Comment inscrire à côté des activités de survie et de bien-être matériel, la nécessité de l'accomplissement intellectuel qui, au delà du plaisir est une question de dignité humaine?

Les travailleurs du beau brandissent leurs seules armes : Le pinceau, la palette et le burin. L'esthétique en action aide la société à dépasser sa fragilité humaine et à échapper à ses propres corruptions.

C'est dans cet esprit que j'ai toujours apprécié le travail de Leila Ferhat sur elle-même et sur nous. Elle a accompagné le réveil de son pays avec douceur, prudence et bienveillance. Elle l'a poussé avec affection mais d'un geste sûr vers le sourire de l'humanité.
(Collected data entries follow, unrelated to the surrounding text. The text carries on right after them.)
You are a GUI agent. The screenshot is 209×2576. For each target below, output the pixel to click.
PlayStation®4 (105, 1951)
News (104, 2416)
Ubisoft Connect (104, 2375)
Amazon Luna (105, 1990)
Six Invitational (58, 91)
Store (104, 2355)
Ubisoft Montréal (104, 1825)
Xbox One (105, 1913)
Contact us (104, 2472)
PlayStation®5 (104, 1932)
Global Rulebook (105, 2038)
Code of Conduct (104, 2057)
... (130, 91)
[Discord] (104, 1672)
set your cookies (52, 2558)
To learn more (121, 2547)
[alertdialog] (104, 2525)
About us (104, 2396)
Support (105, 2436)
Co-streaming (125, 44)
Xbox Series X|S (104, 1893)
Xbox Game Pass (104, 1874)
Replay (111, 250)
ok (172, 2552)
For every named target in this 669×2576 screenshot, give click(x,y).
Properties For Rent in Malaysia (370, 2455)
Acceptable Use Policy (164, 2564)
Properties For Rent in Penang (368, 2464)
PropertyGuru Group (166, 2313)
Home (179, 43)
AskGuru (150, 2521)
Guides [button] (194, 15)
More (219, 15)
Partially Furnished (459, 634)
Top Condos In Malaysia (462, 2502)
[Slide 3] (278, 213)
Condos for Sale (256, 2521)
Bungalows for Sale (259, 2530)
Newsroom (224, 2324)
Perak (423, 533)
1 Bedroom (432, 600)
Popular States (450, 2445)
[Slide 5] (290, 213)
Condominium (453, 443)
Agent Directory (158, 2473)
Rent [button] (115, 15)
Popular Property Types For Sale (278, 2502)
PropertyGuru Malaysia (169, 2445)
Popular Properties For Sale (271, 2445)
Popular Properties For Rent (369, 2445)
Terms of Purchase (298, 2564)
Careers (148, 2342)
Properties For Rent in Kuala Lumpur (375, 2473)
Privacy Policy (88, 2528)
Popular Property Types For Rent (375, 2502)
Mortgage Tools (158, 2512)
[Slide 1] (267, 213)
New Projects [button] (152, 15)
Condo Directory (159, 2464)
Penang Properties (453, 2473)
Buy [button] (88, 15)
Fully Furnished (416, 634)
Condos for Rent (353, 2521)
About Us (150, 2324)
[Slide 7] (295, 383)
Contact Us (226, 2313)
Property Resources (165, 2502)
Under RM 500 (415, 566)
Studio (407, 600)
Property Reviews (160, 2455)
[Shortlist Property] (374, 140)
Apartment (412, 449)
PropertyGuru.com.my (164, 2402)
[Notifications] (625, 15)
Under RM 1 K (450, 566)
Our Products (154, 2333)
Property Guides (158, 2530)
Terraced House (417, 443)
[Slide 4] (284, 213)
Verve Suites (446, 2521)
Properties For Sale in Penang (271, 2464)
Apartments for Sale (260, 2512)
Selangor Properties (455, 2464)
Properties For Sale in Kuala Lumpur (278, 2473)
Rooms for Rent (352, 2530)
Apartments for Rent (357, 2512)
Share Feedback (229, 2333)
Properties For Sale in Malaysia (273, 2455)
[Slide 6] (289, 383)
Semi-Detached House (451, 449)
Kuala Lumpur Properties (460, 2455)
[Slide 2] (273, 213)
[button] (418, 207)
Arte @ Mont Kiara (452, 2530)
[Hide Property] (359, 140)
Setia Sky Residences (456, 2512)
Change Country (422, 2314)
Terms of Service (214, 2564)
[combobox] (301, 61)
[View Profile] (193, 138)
Elle domestiquait les souvenirs et gagnait leur confiance pour en faire de solides compagnons dans la conquête du bonheur.

Le progrès pour elle n'est pas dans la victoire ostentatoire sur la coutume mais son articulation optimiste à la modernité car nous ne sommes pas que les enfants de nos ancêtres, nous sommes aussi, et surtout, les enfants de l'intelligence. Elle nous invite à cueillir le présent dans la bénédiction du jour baigné par le soleil ou rythmé par les gouttes cadencées de la pluie.

Ses œuvres ne connaissent pas de répit dans le processus amélioratif qu'elle a résolu d'imprimer à son quotidien.

La recherche de la perfection chez elle dispute le temps à l'âge.

Madame Leila Ferhat a réussi à habiller la raison de sa lumière et nous lègue un impérissable trésor de beauté et de sagesse.

Note :

1- Le quotidien d 'Oran, 23 juillet 2020.